• **Task**
Copy out precisely the lines of the material that follows, beginning with the line containing "You are a computer-use agent. 940x865 pixels." and ending with its last line; exclude pictures.
+++
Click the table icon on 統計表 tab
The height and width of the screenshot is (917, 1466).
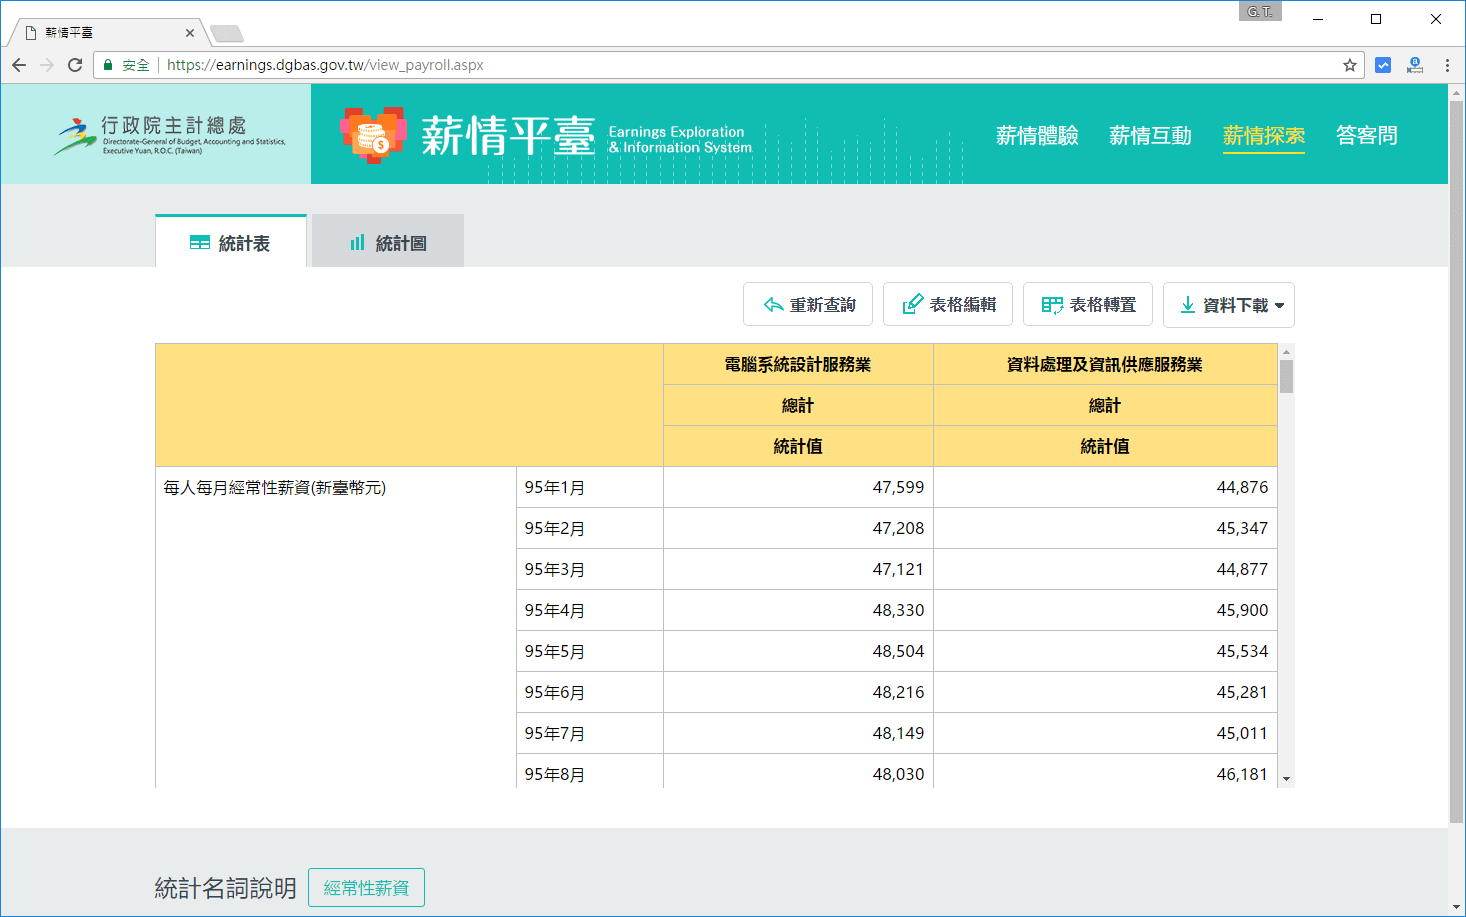tap(199, 241)
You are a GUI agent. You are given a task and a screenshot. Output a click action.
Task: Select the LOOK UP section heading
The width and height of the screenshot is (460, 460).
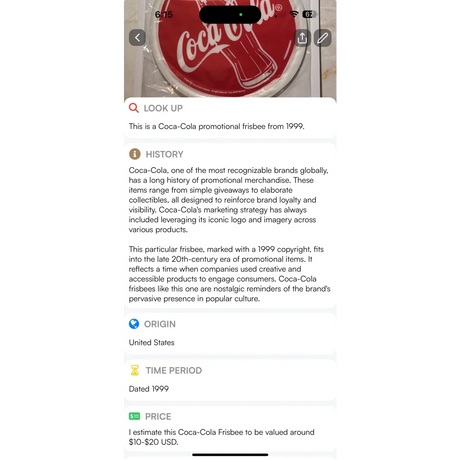[163, 108]
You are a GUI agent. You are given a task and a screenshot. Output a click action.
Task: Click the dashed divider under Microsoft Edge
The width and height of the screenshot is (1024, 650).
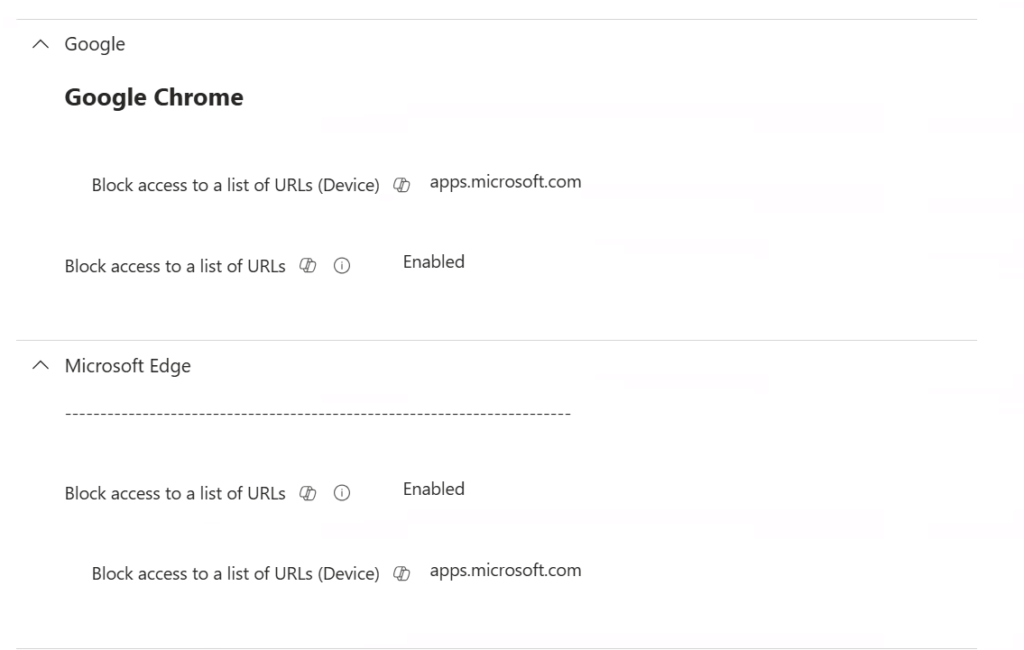pos(317,413)

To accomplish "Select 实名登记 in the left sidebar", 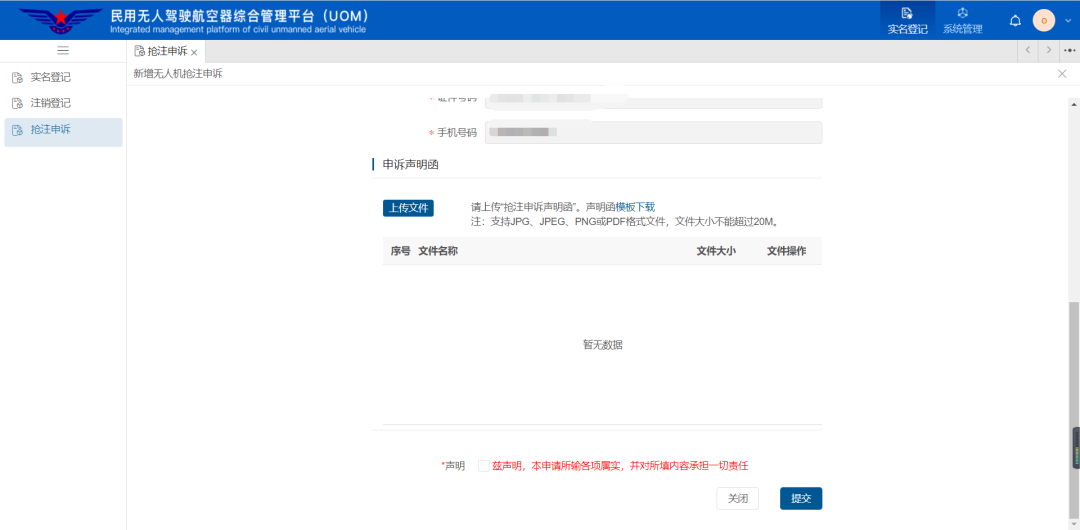I will 50,77.

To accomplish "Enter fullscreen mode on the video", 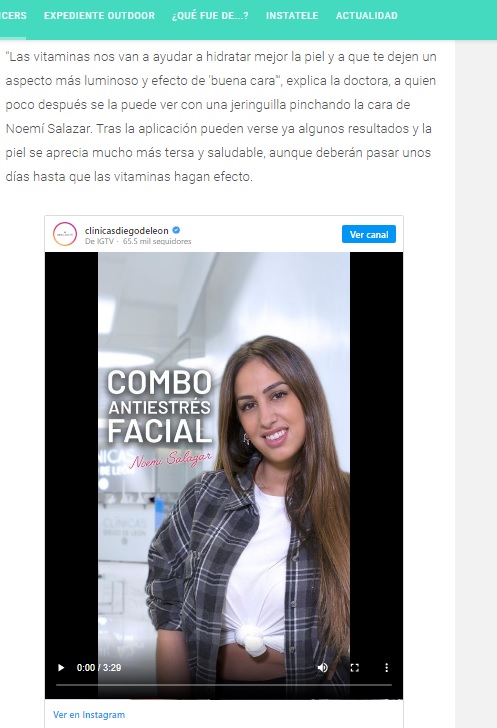I will (x=354, y=668).
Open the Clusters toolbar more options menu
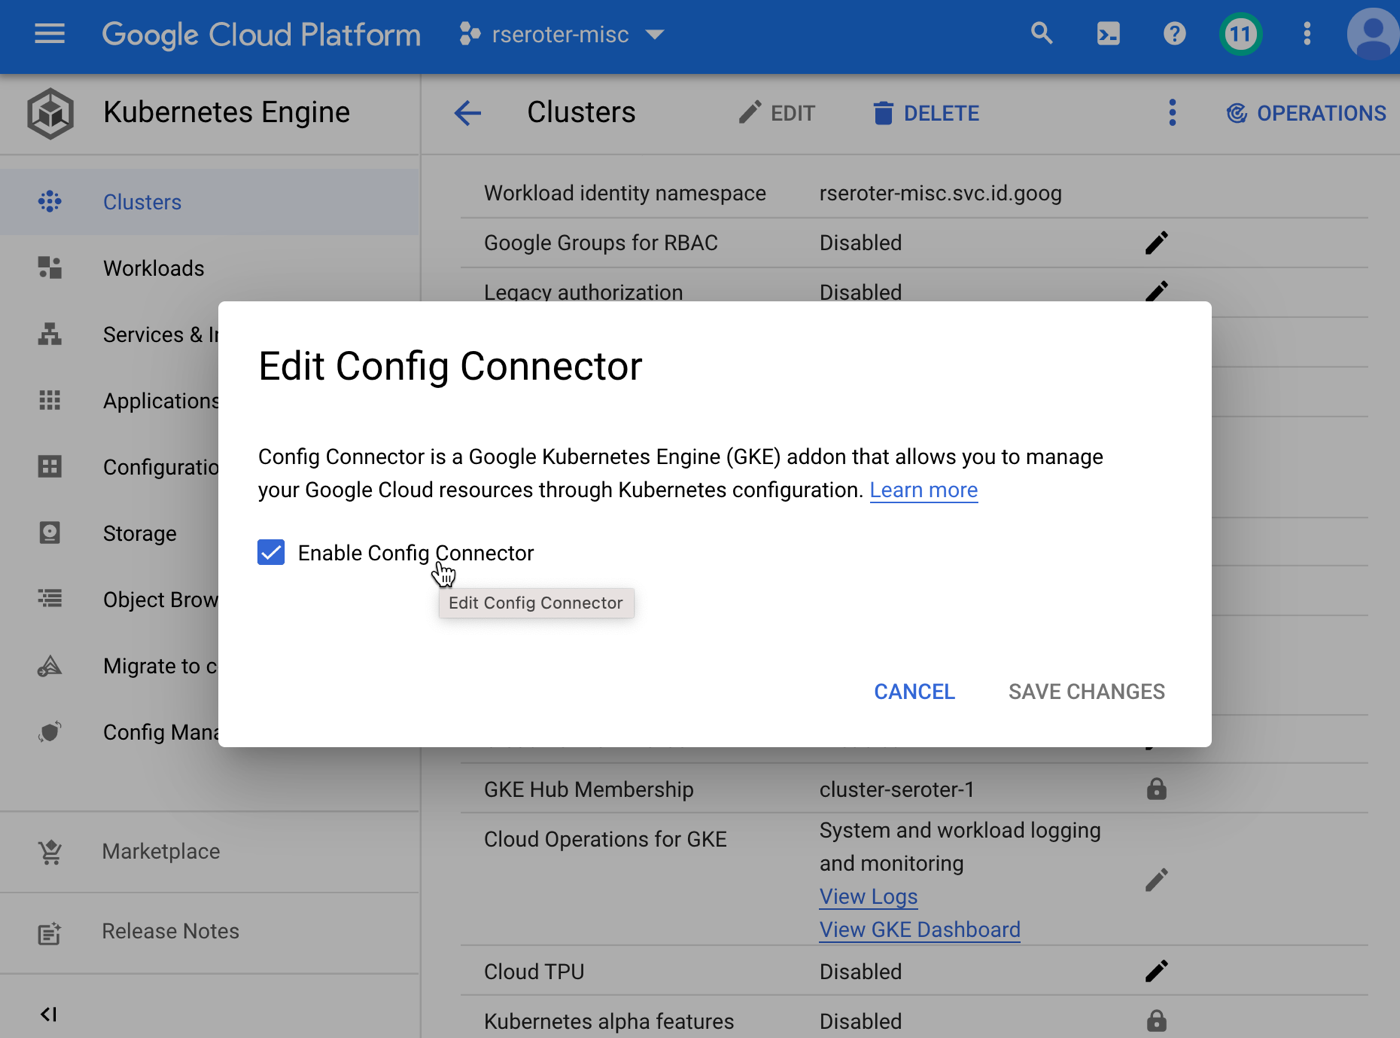This screenshot has width=1400, height=1038. [1172, 113]
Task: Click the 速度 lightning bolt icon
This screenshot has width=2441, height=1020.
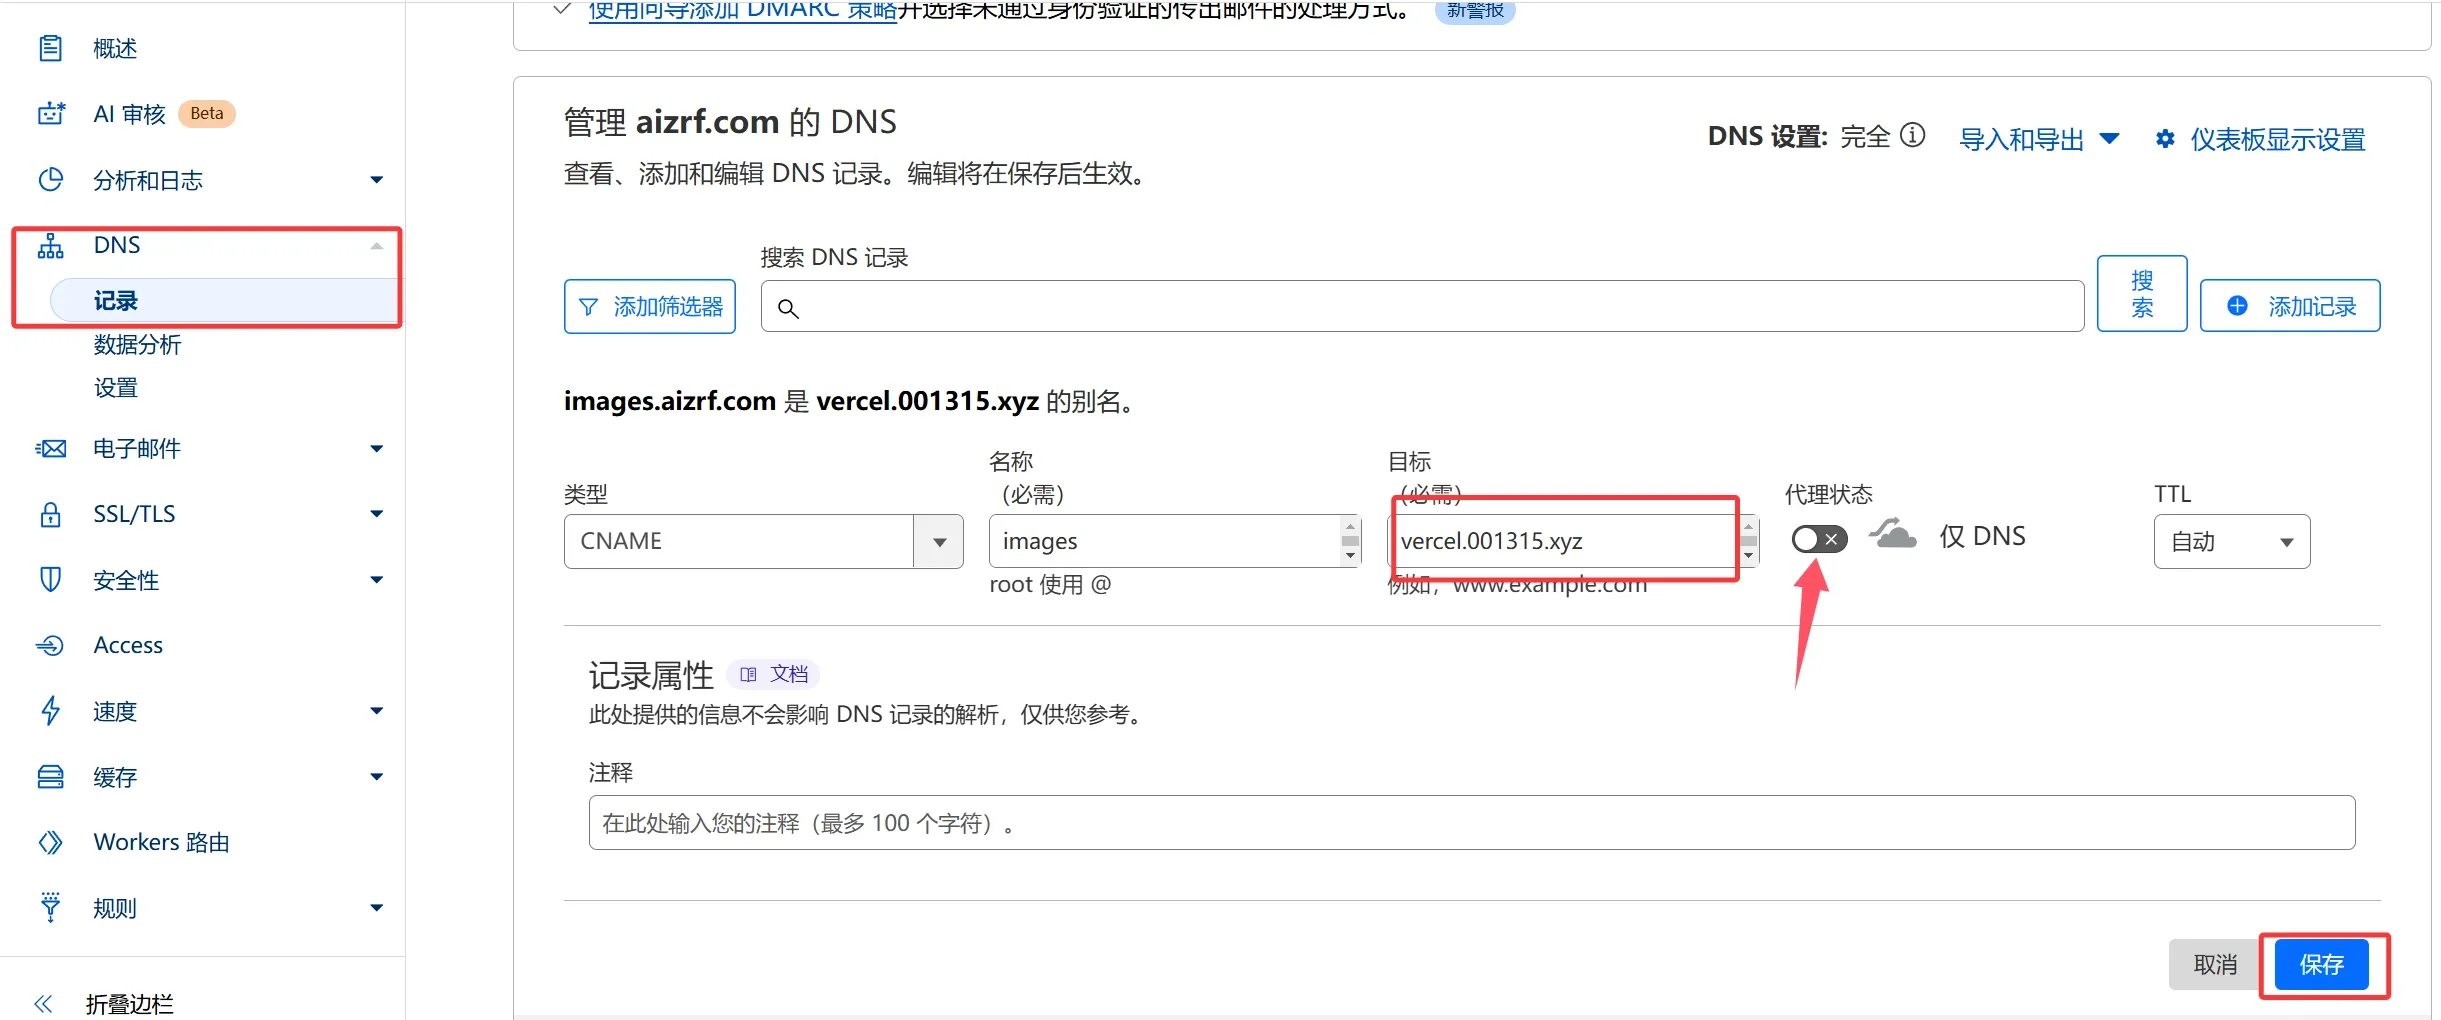Action: [x=50, y=711]
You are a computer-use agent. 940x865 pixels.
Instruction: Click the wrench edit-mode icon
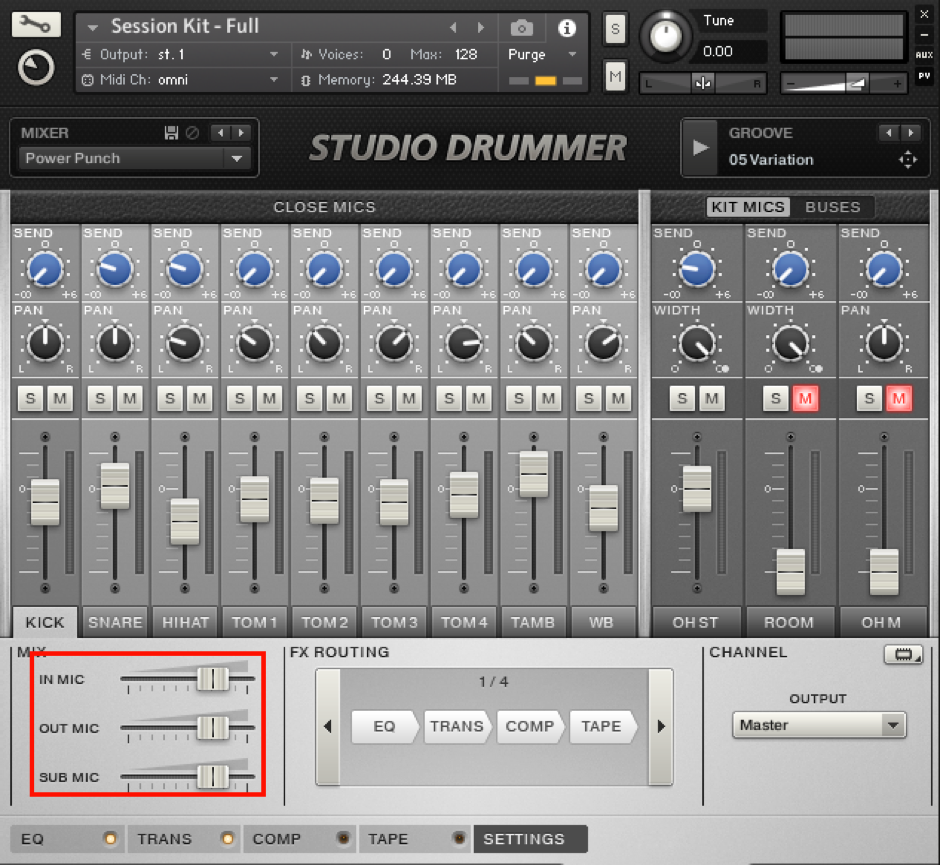(36, 25)
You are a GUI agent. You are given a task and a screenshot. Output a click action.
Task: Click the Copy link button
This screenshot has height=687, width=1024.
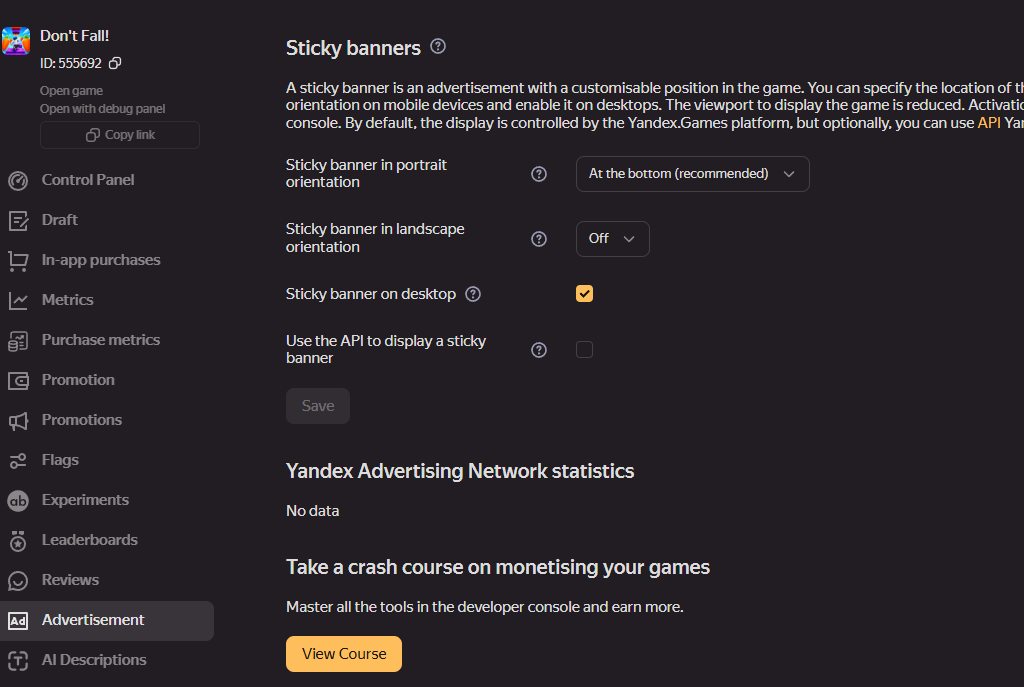point(120,135)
+++
• **Answer box**
You are a computer-use agent. 940x865 pixels.
Instruction: Click the wrench edit-mode icon
(36, 25)
You are a GUI agent. You are given a task and a screenshot. Output a click action.
Task: Click the Copy link button
This screenshot has height=687, width=1024.
point(120,135)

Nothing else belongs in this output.